前記粒度は砥石に付着している砥粒の細かさを示している。条件(iv)は、研削速度を向上させつつ、磁気ディスク用アルミニウム合金基板の表面粗さをより確実に低減することに寄与する。粒度800番より粗いと、表面粗さの低減に寄与しない。一方で、粒度4000番より細かいと、研削速度の向上に寄与しない。
【0047】
条件(v):アルミニウム合金基材1枚あたりの研削液の流量を100~1000mL/mimに調整する。

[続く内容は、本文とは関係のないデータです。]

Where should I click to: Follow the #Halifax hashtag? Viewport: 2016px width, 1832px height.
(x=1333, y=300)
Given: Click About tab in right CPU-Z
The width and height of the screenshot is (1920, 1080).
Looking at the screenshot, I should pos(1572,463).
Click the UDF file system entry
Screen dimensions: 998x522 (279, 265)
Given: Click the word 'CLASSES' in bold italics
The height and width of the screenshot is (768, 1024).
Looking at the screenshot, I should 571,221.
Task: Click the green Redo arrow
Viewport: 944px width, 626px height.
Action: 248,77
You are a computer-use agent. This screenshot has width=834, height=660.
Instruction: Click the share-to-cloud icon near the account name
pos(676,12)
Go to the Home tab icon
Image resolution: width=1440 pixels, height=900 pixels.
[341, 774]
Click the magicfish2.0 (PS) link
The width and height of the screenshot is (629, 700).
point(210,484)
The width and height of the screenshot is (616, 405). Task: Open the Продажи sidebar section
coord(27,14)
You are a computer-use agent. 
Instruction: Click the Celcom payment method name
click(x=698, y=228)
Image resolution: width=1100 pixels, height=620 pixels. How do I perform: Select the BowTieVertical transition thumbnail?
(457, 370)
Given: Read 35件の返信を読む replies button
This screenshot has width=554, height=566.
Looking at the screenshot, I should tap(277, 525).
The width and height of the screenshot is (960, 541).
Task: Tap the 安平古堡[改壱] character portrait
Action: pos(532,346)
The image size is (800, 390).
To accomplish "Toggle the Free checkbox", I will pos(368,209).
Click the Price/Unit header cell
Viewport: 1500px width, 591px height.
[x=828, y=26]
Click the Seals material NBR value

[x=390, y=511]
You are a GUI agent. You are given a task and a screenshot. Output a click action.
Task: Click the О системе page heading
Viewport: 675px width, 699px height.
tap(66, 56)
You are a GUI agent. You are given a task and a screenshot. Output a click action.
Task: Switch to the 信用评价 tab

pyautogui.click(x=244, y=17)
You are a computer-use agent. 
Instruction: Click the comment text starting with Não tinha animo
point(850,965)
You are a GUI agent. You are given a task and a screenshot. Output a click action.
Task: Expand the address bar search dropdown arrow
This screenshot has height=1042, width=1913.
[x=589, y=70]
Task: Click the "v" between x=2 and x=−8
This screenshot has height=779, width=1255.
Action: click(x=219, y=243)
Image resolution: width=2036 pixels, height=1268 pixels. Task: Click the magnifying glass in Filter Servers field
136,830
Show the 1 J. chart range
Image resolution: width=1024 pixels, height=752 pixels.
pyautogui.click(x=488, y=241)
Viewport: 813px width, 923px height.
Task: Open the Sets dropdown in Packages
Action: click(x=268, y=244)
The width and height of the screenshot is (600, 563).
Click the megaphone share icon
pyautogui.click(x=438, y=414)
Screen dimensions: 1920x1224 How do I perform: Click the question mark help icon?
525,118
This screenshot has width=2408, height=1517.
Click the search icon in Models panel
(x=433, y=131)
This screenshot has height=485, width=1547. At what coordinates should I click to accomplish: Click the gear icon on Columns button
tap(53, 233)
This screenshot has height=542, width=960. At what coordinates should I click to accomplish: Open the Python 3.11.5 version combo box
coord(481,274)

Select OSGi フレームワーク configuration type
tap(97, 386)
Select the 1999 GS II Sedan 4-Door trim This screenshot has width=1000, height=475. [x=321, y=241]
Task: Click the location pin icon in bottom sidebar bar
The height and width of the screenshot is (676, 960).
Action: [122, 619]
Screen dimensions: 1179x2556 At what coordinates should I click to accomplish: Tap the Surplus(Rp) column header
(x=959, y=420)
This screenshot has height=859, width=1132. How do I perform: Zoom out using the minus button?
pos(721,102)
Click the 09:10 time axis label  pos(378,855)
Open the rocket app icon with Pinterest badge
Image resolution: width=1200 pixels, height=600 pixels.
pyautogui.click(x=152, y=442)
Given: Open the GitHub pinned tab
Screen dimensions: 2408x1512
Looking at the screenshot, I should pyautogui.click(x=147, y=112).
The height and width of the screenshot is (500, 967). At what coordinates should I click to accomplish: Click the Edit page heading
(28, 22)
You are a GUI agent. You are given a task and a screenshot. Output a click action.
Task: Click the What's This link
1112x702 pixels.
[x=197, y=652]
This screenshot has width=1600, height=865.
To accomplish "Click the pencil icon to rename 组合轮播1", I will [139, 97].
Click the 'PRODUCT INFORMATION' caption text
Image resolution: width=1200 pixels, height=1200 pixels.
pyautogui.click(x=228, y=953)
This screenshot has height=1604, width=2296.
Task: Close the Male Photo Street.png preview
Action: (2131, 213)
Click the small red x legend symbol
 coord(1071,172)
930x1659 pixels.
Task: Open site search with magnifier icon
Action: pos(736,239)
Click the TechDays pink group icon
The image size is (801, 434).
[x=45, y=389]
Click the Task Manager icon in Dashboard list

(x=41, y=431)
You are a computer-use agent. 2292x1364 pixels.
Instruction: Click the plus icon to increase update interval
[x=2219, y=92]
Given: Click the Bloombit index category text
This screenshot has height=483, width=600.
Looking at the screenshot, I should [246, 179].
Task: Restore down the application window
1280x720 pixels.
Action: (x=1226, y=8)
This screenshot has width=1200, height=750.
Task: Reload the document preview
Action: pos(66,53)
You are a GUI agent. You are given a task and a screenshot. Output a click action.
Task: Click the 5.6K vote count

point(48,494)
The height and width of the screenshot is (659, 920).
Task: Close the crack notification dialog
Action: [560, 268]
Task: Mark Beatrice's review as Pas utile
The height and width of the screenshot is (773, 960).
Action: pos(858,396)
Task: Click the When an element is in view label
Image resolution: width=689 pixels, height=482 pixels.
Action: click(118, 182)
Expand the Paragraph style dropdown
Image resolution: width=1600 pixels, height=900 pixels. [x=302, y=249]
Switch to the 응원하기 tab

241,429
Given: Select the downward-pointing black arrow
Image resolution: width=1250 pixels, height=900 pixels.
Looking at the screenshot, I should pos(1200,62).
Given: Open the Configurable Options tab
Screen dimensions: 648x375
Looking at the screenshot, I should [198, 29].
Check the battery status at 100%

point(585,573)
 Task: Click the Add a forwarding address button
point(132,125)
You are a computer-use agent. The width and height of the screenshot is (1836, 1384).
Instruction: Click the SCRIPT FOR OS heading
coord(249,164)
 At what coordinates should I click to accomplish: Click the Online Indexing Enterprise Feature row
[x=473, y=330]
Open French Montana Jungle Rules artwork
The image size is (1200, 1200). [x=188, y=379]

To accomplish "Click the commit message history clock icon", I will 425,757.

前記研削液の流量は、研削加工中にアルミニウム合金基材と砥石の接触部に研削液を投入する量である。条件(v)は、磁気ディスク用アルミニウム合金基板の表面粗さをより確実に低減することに寄与する。研削液の流量が100mL/mimより少ないと、研削屑が円滑に排出されずに砥石に研削屑が残るので、研削屑で磁気ディスク用アルミニウム合金基板表面に傷をつけ、結果、表面粗さの低減に寄与しない。一方で、研削液の流量が1000mL/mimを超えると、研削量の消費が大きくなり、生産性に寄与しない。
【実施例
【0048】
次に、本発明の実施例を説明するが、本発明はその趣旨を超えない限り、以下の実施例に限定されるものではない。
【0049】
鉄(Fe):1.5mass%と、銅(Cu):0.01mass%と、亜鉛(Zn):0.4mass%を含む円環状のアルミニウム合金基材 (外径:96mm、孔部:25mm、厚さ:0.66mm)を用意した。前記アルミニウム合金基材に対し、9B型研削装置(スピードファム(株))を用いた研削加工を行った。条件(i)界面活性剤としてポリオキシエチレンアルキルフェニルエーテルを0.01、0.02、0.2、0.3mass%に調整された研削液を用いた。条件(ii)アルミニウム合金基材の表面に加わる力を20、50、150、200gf/cmに調整して研削加工を行った。条件(iii)研削時のアルミニウム合金基材表面と砥石の相対速度を5、10、300、500m/mimに調整した。条件(iv)砥石の粒度を400番、800番、4000番、6000番のPVA砥石とした。条件(v)アルミニウム合金基材1枚あたりの研削液の流量を20、100、1000ml/mimとした。
【0050】
評価項目とその測定方法は、以下の通りである。
(1)研削速度の測定方法
アルミニウム合金基材の厚さを45μm薄くする研削加工において、加工時間に対する研削加工量を研削速度として測定した。評価は下記の2段階で行った。
○:研削速度が5μm/mim超
×:研削速度が5μm/mim以下
【0051】
(2)表面粗さの測定方法
原子間力顕微鏡(AFM)にて、アルミニウム合金基材表面の任意の10箇所において、10μm□の条件で算術平均粗さ(Ra)測定し、10箇所のRaの平均値を算出し、該平均値を表面粗さとした。評価は下記の3段階で行った。
○:表面粗さが0.3μm以下
△:表面粗さが0.3μm超1.0μm以下
×:表面粗さが1.0μm超
【0052】
(3)酸化膜厚の測定方法
グロー放電発光分析装置((株)堀場製作所)にてガス圧を400Paにして60秒間、アルミニウム合金基材の表面をスパッタした際の酸素の発光強度が最大値の半分になるまでの秒数に5掛けた値(単位はnm)を酸化膜厚とした。評価は下記の2段階で行った。
○:酸化膜厚が100nm以下
×:酸化膜厚が100nm超
【0053】
上記研削試験条件と研削試験結果を下記表1に示す。
【0054】
【表1】
【0055】
上記表1から、研削加工の条件(i)~条件(v)の5つの条件うち、少なくとも3つの条件(実施例では4つの条件)を満たす実施例1~16では、表面粗さが1.0μm以下と、良好に表面粗さが低減され、また、酸化膜厚が100nm以下に低減できた。特に、研削加工の条件(i)~条件(v)の5条件全てを満たす実施例1~6では、表面粗さが0.3μm以下と、表面粗さをさらに低減でき、また、研削速度が5μm/mim超と研削速度が向上して、優れた研削効率を得ることができた。
【0056】
一方で、研削加工の条件(i)~条件(v)のうち、条件(i)のみを満たす比較例1では、表面粗さ、酸化膜厚ともに低減できず、また、良好な研削速度も得られなかった。また、研削加工の条件(i)~条件(v)のうち、2つの条件を満たす比較例2(比較例2では、条件(iii)と条件(iv))では、優れた研削速度は得られたものの、表面粗さ、酸化膜厚ともに低減できなかった。
【産業上の利用可能性】
【0057】
本発明では、表面粗さと酸化膜厚が低減された、ディスク・フラッタの発生を防止でき且つ高強度化された磁気ディスク用アルミニウム合金基板を得ることができるので、特に、さらなる大容量化、高密度化、高速化が求められている磁気ディスクの分野で利用価値が高い。